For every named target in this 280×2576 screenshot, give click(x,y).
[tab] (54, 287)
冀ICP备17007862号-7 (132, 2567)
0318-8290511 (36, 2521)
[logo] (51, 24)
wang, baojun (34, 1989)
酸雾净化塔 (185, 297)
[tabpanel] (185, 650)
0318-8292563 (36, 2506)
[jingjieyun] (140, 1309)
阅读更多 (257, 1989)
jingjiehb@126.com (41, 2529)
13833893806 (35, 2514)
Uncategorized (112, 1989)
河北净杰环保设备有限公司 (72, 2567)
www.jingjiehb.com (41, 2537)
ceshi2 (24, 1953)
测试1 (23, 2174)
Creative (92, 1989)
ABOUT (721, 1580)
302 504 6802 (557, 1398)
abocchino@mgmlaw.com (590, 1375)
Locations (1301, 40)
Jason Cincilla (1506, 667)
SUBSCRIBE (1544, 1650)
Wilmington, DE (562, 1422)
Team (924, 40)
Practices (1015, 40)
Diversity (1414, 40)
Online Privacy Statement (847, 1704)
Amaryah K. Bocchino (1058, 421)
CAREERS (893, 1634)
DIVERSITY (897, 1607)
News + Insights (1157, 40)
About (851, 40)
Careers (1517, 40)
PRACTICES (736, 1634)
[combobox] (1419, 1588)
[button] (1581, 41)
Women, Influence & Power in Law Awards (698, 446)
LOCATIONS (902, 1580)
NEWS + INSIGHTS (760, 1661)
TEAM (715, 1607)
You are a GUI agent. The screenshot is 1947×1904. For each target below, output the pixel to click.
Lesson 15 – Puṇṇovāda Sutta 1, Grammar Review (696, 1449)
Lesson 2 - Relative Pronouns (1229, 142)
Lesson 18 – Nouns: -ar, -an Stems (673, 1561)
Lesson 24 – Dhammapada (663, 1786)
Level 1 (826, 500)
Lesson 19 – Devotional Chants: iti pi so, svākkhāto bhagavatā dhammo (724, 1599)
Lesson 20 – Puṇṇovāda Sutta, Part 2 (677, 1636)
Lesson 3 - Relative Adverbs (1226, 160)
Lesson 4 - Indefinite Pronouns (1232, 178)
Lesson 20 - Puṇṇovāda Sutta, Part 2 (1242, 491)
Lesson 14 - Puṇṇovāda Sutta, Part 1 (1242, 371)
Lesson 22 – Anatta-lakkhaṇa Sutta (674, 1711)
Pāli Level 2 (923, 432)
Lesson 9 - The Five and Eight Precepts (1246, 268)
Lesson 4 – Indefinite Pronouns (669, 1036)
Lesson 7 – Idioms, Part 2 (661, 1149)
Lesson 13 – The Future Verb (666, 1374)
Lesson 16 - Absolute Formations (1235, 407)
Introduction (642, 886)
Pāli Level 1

→ TASK:
Each line that contains the string "Relative" should be copied from the data above.

→ REPLY TO THE EXERCISE:
Lesson 2 - Relative Pronouns (1229, 142)
Lesson 3 - Relative Adverbs (1226, 160)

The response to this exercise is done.